The disassembly space $\Psi$ is defined by the displacements $\{{\vec{d}}_1,{\vec{d}}_2,\dots ,{\vec{d}}_n\}\in {\mathbb{R}}^{3n}$ for all $t_d\ge 0$ . $\Psi$ is a subset of ${\mathbb{R}}^{3n}$ , each point in $\Psi$ specifies displacements of all $n$ pieces such that they are guaranteed not to overlap. It can also be thought of as the configuration space of the puzzle which includes the assembled state $(t_d=0)$ . We can think of the disassembly of the puzzle as a path through the disassembly space from the assembled state to a point where it comes apart.

Mathematically, $\Psi$ is a convex cone [11], which is defined by the following properties:

1. If $x\in \Psi$ then $\alpha x\in \Psi$ for any scalar $\alpha \ge 0$ .
2. If $x\in \Psi$ and $y\in \Psi$ then $x+y\in \Psi$ .

For the disassembly space, the first property specifies that if $x$ specifies valid piece displacements the displacements can be extended and the pieces will not interfere or block one another. This is an assumption which must be verified for each puzzle. The second property specifies that any two displacements can be made sequentially and no blocking occurs. This is also an assumption which must be verified in each case. The two properties hold for all the examples except for the final example (Trinity).

For Rosebud, the coordinate-motion specified by the single PMV can be extended forever with no piece interference. If the peg in Figure 1(b) is added, it modifies one piece in a way that prevents the puzzle from coming apart. The peg blocks the coordinate-motion which manifests as a violation of property 1.

For each puzzle, our goal is to find a minimal set of PMVs $\{{\vec{p}}_{\mathrm{d},i},d=1,2,\dots ,D\}$ which capture all possible piece displacements, as given in Equation (1).
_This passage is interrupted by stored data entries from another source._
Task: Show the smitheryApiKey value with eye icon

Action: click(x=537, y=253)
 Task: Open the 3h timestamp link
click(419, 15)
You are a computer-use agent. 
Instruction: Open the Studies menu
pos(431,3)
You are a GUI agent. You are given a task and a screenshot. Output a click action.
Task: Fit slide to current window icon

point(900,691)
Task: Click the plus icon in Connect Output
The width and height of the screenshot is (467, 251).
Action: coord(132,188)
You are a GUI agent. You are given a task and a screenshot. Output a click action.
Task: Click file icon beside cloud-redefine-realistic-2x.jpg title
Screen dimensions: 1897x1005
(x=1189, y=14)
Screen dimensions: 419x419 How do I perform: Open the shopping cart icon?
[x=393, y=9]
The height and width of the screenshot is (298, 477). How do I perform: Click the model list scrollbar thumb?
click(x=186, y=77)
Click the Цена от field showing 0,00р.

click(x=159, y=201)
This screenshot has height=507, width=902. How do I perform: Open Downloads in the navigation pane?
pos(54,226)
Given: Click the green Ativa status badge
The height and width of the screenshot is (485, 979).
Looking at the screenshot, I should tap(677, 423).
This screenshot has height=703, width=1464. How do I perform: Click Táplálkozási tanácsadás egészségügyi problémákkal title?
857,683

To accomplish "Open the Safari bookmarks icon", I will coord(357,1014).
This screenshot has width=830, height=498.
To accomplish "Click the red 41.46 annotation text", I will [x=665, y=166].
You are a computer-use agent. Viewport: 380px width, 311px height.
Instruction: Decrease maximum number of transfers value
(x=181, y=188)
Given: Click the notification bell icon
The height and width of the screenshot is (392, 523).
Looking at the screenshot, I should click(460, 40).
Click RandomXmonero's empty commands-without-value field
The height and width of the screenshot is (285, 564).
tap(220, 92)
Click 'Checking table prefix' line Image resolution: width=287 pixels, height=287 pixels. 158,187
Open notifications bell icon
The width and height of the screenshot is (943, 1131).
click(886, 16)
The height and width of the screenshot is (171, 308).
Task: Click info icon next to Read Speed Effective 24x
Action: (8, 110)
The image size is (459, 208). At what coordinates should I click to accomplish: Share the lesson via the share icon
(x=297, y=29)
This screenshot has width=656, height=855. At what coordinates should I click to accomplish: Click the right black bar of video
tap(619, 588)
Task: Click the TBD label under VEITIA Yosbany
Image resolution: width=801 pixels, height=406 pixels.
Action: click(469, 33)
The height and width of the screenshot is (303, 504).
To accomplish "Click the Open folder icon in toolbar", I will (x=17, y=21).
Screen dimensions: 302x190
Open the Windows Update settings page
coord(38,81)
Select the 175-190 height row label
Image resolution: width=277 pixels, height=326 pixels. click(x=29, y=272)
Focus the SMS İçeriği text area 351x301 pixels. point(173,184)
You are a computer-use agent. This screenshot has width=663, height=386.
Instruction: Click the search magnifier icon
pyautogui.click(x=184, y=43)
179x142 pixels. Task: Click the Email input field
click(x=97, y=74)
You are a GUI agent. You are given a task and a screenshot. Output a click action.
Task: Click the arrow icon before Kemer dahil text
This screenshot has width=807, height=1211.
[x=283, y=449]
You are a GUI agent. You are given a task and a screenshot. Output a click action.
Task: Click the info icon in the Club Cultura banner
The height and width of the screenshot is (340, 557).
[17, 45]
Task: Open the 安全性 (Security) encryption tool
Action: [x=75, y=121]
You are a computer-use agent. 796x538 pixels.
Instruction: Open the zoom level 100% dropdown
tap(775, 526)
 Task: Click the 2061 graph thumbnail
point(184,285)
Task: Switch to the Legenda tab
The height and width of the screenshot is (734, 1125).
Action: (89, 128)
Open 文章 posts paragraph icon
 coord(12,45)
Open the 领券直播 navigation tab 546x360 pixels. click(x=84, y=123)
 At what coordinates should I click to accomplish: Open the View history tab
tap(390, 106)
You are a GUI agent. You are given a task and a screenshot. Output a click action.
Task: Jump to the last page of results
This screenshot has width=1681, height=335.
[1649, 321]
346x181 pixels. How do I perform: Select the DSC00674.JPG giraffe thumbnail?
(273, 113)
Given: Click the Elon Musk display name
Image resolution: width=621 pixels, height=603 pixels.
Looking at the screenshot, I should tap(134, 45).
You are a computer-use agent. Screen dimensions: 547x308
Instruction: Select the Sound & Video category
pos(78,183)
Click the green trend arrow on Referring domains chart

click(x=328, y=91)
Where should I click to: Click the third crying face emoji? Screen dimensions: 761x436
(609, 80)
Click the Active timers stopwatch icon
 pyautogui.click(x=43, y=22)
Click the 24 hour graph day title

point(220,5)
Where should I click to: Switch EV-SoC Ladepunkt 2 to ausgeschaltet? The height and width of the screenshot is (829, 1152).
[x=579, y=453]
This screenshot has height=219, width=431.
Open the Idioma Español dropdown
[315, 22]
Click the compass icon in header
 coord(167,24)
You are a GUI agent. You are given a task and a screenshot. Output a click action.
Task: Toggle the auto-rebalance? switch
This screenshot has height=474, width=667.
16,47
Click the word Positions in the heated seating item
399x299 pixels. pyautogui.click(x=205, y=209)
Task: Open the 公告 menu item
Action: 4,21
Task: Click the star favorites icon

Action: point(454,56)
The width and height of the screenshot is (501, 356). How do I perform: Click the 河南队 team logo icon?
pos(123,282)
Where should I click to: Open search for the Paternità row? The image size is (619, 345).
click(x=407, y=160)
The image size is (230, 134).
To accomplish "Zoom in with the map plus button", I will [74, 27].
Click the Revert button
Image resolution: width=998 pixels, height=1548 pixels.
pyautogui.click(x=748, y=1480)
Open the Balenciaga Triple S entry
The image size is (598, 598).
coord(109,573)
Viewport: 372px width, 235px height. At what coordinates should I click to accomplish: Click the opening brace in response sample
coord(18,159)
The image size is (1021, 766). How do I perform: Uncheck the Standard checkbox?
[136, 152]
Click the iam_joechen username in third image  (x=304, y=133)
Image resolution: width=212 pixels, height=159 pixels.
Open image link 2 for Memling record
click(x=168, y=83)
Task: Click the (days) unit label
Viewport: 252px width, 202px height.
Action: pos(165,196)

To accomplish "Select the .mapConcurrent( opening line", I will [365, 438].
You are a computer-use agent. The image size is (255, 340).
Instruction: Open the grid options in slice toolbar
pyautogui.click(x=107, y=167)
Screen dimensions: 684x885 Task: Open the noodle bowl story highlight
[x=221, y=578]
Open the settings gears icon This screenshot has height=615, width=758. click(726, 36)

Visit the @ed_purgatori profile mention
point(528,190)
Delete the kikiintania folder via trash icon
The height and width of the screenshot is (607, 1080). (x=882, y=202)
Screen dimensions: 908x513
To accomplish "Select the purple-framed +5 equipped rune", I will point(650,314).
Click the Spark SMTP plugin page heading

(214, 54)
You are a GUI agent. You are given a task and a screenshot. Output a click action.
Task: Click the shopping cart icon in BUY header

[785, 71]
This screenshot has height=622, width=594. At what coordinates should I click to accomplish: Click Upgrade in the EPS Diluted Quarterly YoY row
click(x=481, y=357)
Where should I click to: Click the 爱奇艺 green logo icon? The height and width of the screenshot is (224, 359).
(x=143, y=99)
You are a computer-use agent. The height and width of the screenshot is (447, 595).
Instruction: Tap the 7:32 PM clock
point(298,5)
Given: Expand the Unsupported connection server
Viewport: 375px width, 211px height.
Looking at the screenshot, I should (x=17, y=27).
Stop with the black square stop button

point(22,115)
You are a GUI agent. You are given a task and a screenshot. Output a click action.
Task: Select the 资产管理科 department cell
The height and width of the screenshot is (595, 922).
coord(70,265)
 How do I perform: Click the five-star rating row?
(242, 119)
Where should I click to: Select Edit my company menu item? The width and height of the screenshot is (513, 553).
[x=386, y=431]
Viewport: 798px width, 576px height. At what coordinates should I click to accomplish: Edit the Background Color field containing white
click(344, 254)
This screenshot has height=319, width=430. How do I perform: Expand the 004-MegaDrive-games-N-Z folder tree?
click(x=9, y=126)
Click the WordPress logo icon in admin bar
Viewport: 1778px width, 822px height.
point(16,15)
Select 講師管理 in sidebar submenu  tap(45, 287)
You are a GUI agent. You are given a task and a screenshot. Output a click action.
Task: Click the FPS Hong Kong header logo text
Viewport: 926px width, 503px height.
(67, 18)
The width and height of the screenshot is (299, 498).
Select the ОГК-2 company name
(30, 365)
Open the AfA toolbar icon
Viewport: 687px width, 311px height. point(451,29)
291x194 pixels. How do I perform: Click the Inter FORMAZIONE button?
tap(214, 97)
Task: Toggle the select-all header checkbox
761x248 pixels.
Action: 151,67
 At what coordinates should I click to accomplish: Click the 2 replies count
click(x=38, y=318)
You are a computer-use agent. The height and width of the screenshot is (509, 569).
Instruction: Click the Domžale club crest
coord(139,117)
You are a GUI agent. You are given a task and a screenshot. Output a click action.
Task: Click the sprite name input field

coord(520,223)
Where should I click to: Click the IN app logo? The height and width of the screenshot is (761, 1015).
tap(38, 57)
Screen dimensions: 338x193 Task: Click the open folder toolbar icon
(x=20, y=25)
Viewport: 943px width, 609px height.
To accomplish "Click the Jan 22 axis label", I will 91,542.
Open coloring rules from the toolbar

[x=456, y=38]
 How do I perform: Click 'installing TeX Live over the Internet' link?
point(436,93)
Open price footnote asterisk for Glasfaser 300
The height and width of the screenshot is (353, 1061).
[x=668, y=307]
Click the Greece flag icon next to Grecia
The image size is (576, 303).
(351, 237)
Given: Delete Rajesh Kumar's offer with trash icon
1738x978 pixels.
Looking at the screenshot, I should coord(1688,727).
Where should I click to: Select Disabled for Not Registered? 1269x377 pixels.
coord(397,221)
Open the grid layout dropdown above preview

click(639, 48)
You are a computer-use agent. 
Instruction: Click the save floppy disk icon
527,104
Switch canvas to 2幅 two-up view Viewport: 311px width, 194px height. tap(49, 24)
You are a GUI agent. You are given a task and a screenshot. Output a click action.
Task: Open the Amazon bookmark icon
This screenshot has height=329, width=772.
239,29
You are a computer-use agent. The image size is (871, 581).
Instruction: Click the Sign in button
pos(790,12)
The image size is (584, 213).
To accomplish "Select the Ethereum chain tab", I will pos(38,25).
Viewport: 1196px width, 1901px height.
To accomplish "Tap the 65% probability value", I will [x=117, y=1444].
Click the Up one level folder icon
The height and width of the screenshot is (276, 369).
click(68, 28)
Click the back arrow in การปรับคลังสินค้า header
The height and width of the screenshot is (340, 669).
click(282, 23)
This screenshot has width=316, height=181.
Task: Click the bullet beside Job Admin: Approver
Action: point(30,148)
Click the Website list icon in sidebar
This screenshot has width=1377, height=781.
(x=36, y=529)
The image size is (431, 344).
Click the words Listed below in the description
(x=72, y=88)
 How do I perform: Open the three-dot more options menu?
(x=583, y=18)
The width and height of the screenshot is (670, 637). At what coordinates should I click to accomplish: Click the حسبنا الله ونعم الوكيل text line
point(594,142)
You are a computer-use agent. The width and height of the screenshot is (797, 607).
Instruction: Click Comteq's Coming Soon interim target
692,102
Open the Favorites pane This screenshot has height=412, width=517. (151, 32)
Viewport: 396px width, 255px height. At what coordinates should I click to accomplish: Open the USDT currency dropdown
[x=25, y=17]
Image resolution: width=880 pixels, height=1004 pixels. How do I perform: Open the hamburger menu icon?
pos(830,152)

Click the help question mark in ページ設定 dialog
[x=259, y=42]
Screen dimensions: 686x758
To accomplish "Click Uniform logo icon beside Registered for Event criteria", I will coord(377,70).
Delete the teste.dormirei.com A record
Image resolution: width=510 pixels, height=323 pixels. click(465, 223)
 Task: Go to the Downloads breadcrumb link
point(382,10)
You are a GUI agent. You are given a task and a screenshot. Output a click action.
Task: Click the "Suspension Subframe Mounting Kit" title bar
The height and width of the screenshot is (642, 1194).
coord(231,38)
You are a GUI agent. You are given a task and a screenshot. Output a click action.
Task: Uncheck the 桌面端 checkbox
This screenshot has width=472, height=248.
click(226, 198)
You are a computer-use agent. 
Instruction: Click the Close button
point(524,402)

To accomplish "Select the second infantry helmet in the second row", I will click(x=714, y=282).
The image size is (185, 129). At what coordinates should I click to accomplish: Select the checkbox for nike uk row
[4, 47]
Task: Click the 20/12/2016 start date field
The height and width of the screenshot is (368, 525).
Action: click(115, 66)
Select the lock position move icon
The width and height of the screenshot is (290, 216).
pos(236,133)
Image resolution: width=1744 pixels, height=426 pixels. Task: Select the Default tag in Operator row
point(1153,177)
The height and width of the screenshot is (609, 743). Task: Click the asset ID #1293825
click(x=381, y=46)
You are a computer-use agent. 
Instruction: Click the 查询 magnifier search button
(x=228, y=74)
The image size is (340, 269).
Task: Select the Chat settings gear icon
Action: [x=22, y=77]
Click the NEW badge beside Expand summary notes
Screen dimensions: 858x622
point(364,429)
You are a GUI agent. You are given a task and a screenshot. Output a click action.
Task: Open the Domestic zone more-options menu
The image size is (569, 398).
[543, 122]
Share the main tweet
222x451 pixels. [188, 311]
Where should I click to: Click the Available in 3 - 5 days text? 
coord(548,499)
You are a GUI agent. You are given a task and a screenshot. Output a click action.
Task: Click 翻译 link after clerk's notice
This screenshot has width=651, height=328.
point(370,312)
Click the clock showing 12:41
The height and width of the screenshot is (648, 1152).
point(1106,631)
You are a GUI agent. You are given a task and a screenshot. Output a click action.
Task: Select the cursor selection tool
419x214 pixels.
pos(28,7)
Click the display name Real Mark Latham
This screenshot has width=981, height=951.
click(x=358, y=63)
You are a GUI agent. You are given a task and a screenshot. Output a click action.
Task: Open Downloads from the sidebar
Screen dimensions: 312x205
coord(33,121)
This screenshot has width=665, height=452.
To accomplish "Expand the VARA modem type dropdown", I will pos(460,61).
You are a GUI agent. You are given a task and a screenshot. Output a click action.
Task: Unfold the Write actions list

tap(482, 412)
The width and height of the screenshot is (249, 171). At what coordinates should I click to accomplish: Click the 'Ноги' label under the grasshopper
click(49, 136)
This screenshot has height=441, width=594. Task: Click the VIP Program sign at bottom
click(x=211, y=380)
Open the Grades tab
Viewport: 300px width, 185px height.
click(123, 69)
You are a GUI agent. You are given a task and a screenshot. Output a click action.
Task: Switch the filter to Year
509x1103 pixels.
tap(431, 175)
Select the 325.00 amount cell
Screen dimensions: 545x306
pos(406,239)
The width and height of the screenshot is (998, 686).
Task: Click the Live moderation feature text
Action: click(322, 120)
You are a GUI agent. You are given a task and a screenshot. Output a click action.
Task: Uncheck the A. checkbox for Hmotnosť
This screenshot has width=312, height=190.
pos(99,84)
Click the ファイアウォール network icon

We call D the disassembly dimension. When $D=1$ , the physical puzzle serves as a demonstration that the disassembly is 1 dimensional—no other movement is possible. When D > 1 , the disassembly can follow an arbitrary path in $t_d\ge 0$ space. The path can be represented by $D$ functions $t_d(s)$ , each satisfies $t_d(0)=0$ and $t_d(s)\ge 0$ (the variable $s$ represents progress along the path). The simplest path, used in the examples, is $t_d(s)=k_{d}s$ where $\vec{k}=\{k_1,k_2,\dots ,k_D\}$ is a constant vector with $k_d\ge 0$ . Whether a path $t_d(s)$ is coordinate-motion or not is determined by whether or not the displacements in Equation (1) involve at least three distinct vectors.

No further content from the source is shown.